Redden wondered why the feds still withheld certain documents from public review that may or may not have supported the feds' claim that the AMIP was based on the best available science.

"How can the court properly evaluate whether federal defendants did in fact use the best available science when they refuse to disclose the 'science' that was used to develop the AMIP?" the judge asked. "How do Federal Defendants justify withholding these documents?"

Redden ended his letter by acknowledging that the feds had made a good-faith effort to address the original flaws in the 2000 BiOp, especially by working with other parties "to attempt to ensure" that the new BiOp's tributary and estuary mitigation actions are reasonably certain to occur.

But he said the feds could still "do more to ensure that those habitat actions are reasonably certain to result in the predicted benefits. The AMIP suggests that they agree," he added.

In their last filing on Oct. 23, the feds defended the habitat improvement actions in the BiOp, but said survival benefits were not guaranteed because the kind of standard that plaintiffs want was impossible to achieve.

Redden told all parties he wanted them to focus on the AMIP's positive attributes and suggest additional measures to improve the BiOp--either through negotiation or "appropriate procedural avenues."

The word from the federal trenches was that Redden's missives were greeted with "muted pessimism."

It was fairly clear what plaintiffs want before they would be satisfied.
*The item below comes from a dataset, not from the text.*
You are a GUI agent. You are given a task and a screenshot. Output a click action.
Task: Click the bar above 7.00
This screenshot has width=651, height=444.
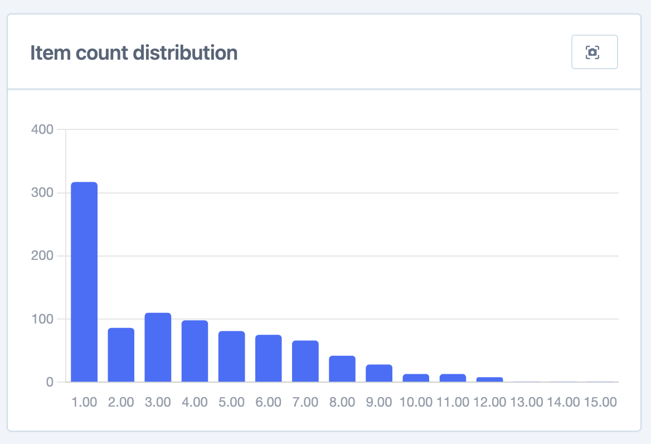click(x=305, y=360)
Oregon Gov. Ted Kulongoski was blunt about that in a recent op-ed in The Oregonian, where he said he wanted a more aggressive approach to hydro actions--more flow and spill at dams, a reservoir drawdown at John Day Pool--and getting lower Snake dam-breaching studies under way now so their removal can begin if the fish "are not on a clear path to recovery within 10 years."

RiverPartners' director Flores said it was pretty clear the judge thought highly of the AMIP and wanted to get it in the BiOp. She hoped that Redden noticed that a lot of what Oregon wants is already there, and would be triggered by declines in fish populations.

Federal attorneys have already pointed out that many studies would have to be completed before a drawdown at John Day or dam breaching could be judged beneficial to the Snake River stocks.

Lower Columbia tribes did not seem too concerned about the prospects of latest courtroom face-off. Charles Hudson, spokesman for the Columbia River Inter-Tribal Fish Commission, said the Accord tribes were focused on implementing Fish Accords projects.

"No one here is burning daylight trying to figure out whether the APA concerns are a tweak or a poison pill."

The feds have since released documents and emails turned over to the judge for his review. One included a synopsis from a government staffer who attended a July meeting between independent scientists and NOAA head Dr. Jane Lubchenco, where they told her that the science behind the BiOp could not have been done better. The panel had reportedly said dam breaching would take a very long time, and would have very positive effects in the long run, but extremely negative short-term effects could negate the long-term positives. -B. R.